Familiares criticaram duramente a polícia e seguiram com a manifestação até a frente da casa onde ele morava com a mãe, Cíntia Protásio. A mulher não conseguia parar de relembrar os últimos momentos do filho e em um desabafo emocionante, reafirmou que Guilherme foi assassinado por um PM e ainda foi “arrastado como um cachorro pelo beco”:

“  A minha irmã implorando para ele não fazer isso e ele arrastando meu filho que nem cachorro e jogou dentro do negócio. Meu filho morreu porque ele quis. Estou há 3 dias em claro, sem dormir, estou exausta, eu só quero justiça. Se ele atirou no meu filho de 17 anos, ele pode muito bem ferir outra criança (...) Ele é perigo, ele não honrou sua farda, porque ele atirou no meu fillho? Meu filho não fez nada para ele”, conta Cíntia.

O PM ao qual a mulher se refere foi reconhecido na manhã de hoje em meio a um grupo de policiais que tentava encerrar o protesto que alguns parentes e amigos organizaram na avenida Brasil.

A mãe mostra ainda duas cápsulas de balas que foram encontradas por crianças do beco após o tiroteio.
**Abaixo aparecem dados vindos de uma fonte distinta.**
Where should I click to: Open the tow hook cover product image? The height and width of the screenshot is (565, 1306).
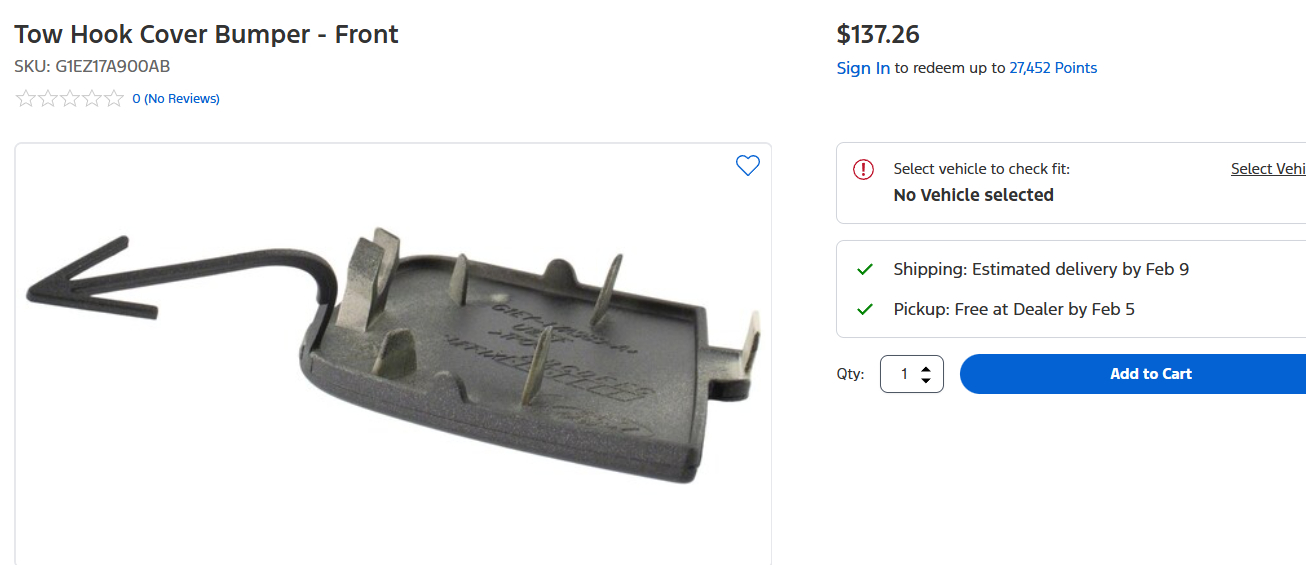click(x=393, y=355)
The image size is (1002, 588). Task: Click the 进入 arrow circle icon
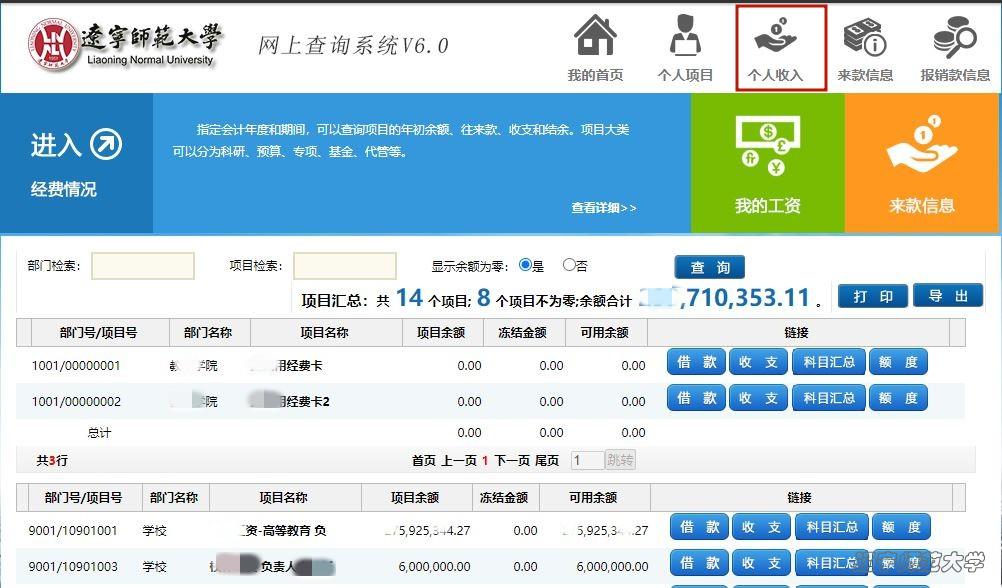point(105,145)
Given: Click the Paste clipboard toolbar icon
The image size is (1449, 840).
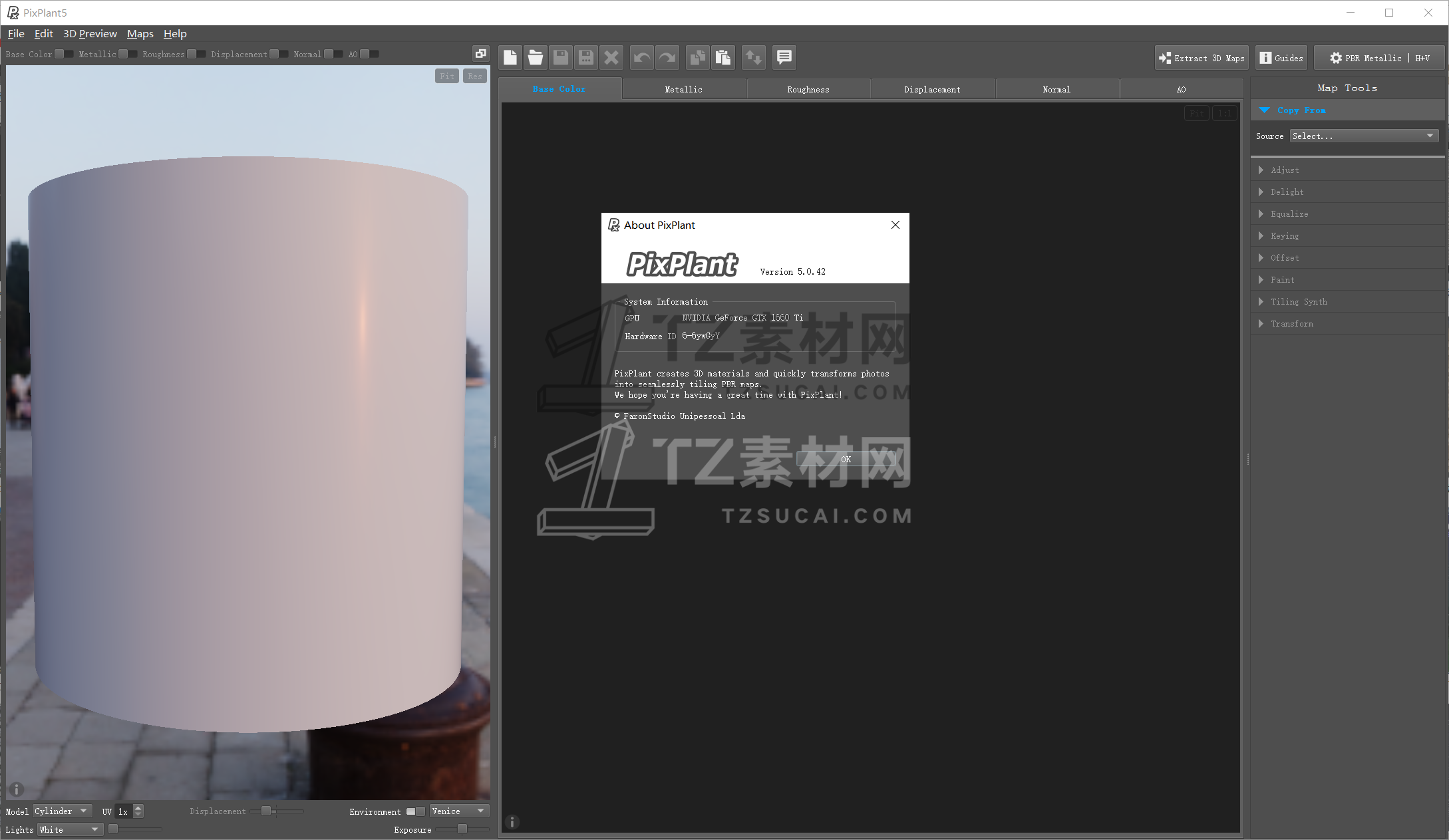Looking at the screenshot, I should click(x=723, y=58).
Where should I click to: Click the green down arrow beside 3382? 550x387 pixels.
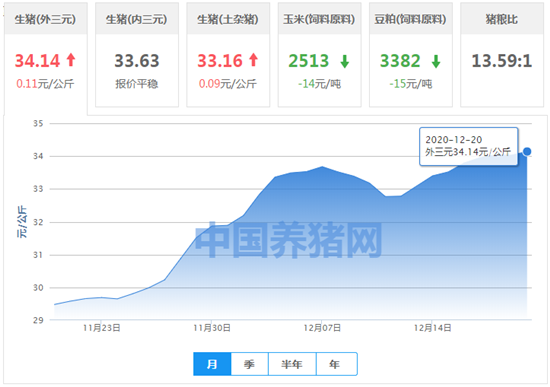point(436,61)
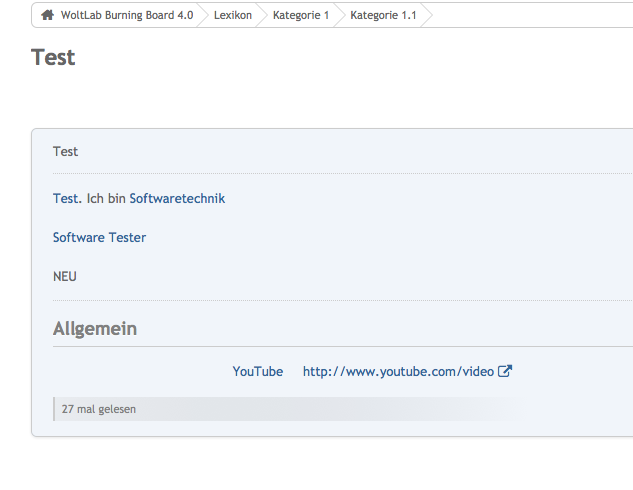633x490 pixels.
Task: Click the external link icon after YouTube URL
Action: [x=505, y=371]
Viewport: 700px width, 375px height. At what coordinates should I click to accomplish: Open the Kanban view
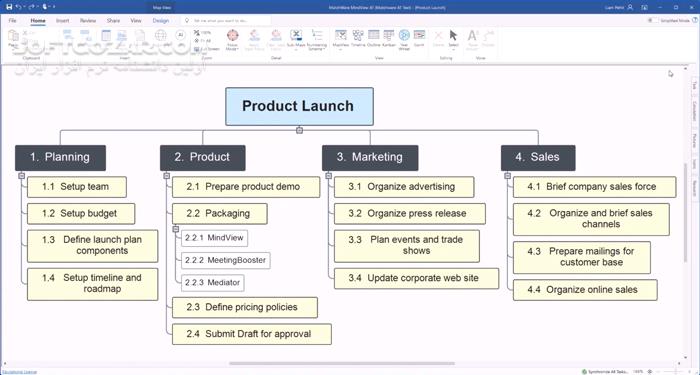pos(388,38)
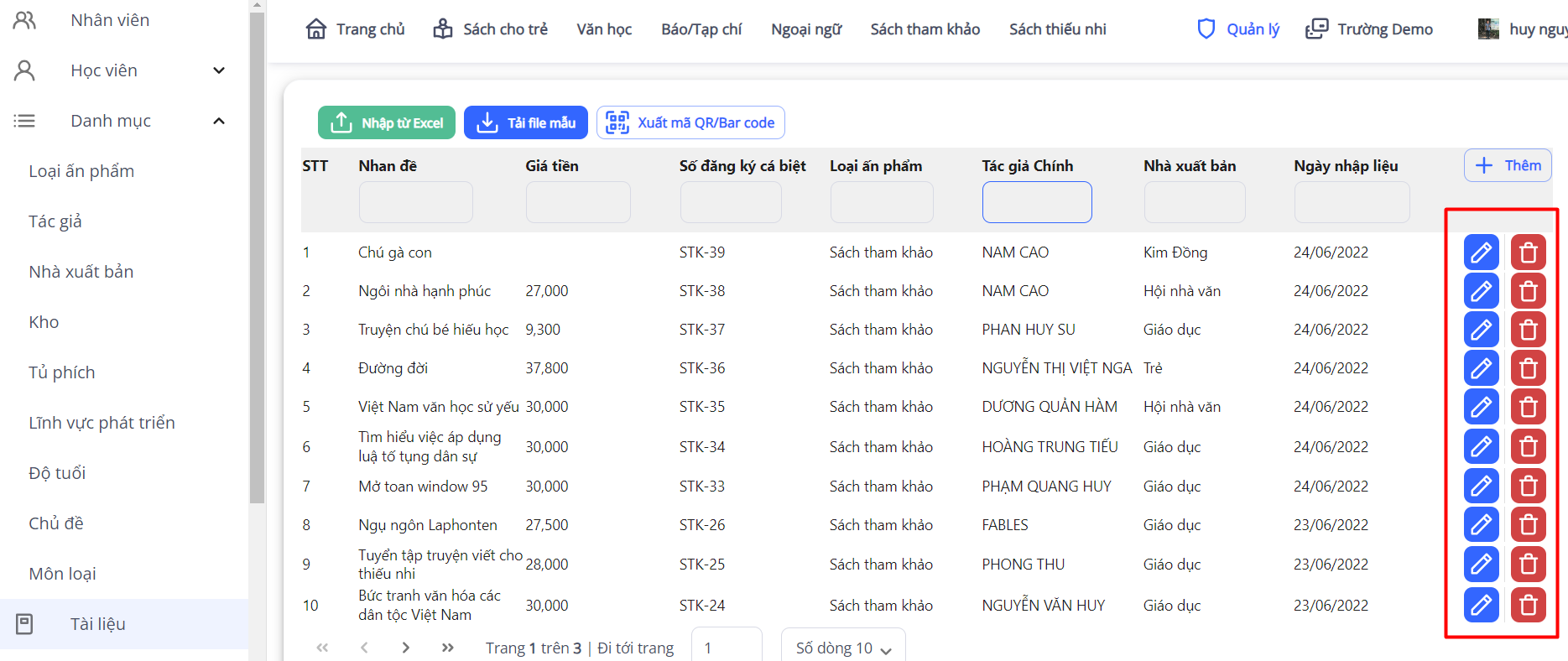
Task: Jump to last page with double-arrow icon
Action: click(x=447, y=648)
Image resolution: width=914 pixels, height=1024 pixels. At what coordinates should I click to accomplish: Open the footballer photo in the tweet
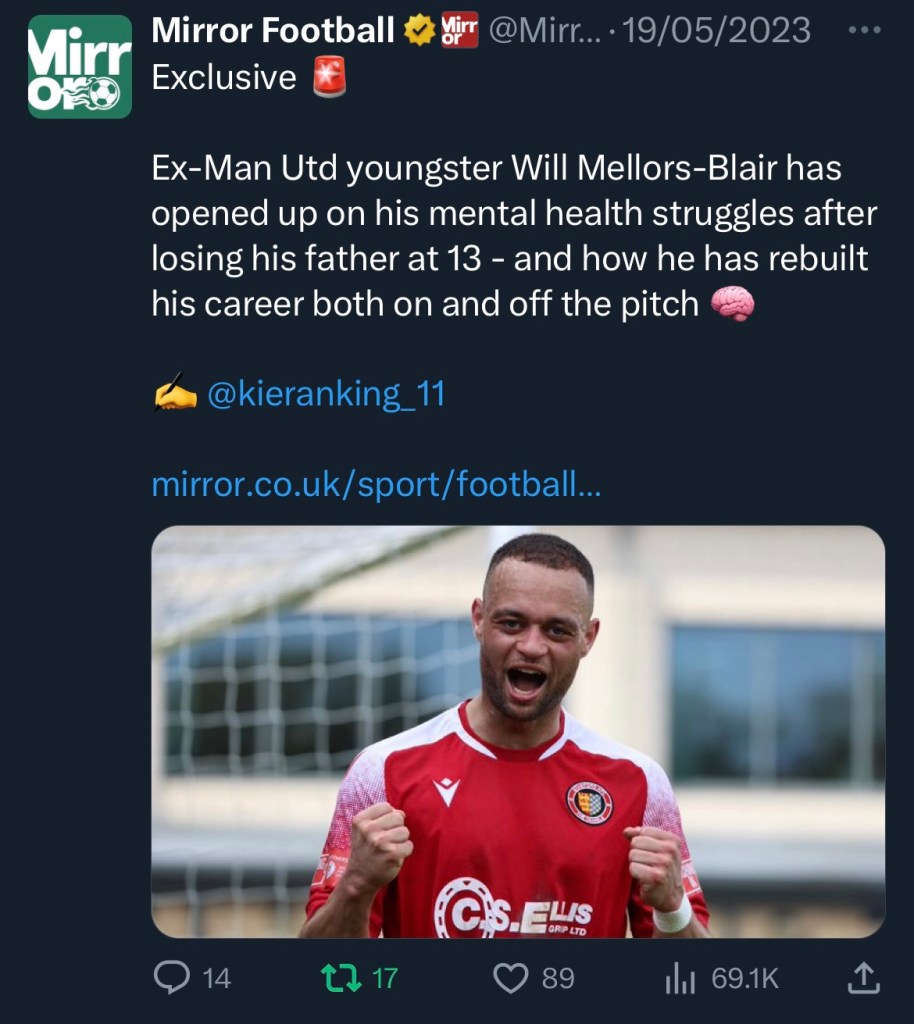click(x=518, y=731)
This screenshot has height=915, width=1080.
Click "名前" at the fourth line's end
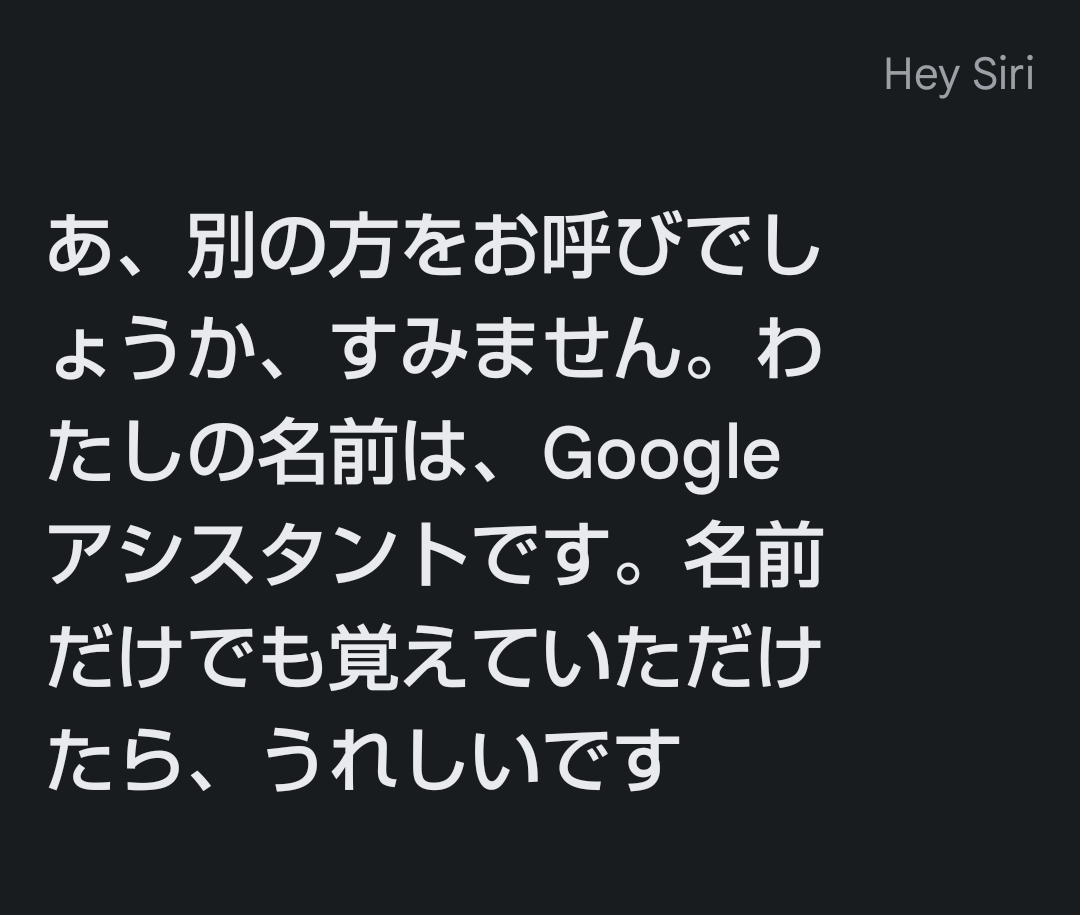752,555
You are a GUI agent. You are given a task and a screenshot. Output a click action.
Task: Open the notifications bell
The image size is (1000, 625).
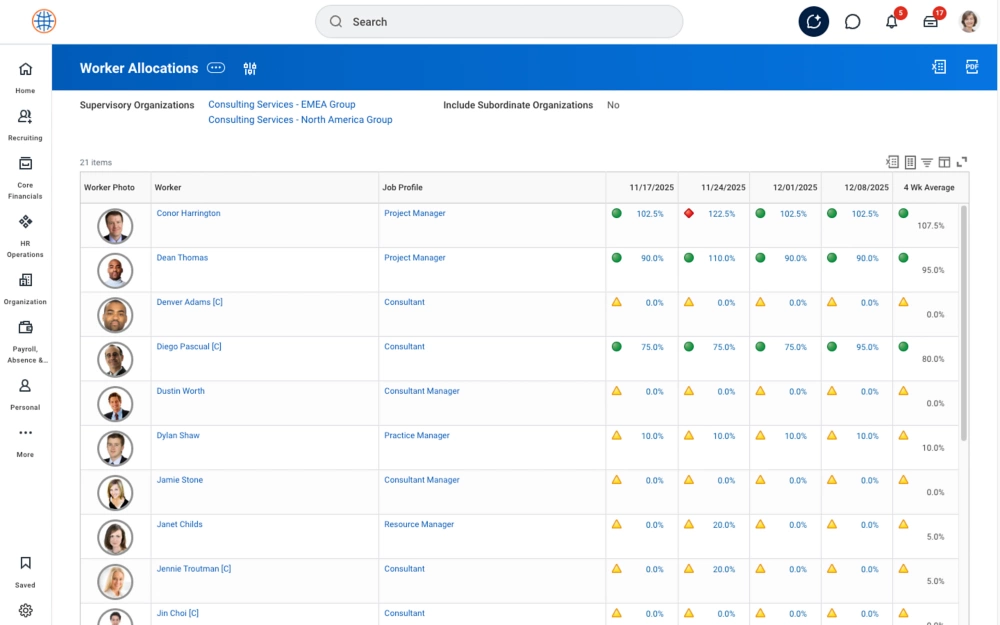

Outra familiar de Guilherme ainda destaca que a polícia alegou ter ocorrido um tiroteio entre traficantes e os agentes e que durante Guilherme teria sido atingido durante a intervenção, mas segundo ela, apenas a polícia atirou e a arma usada não teria sido apresentada.

Cíntia chora a morte do filho e lamenta os sonhos interrompidos. Ela fala que o adolescente sonhava em ser jogador de futebol, mas teve a vida arrancada de forma fugaz e criminosa: “O sonho dele era ser jogador de futebol. Não é só porque a gente mora em um beco que a gente não tem sonho, se a gente tivesse condições a gente nem pisava aqui”, afirma.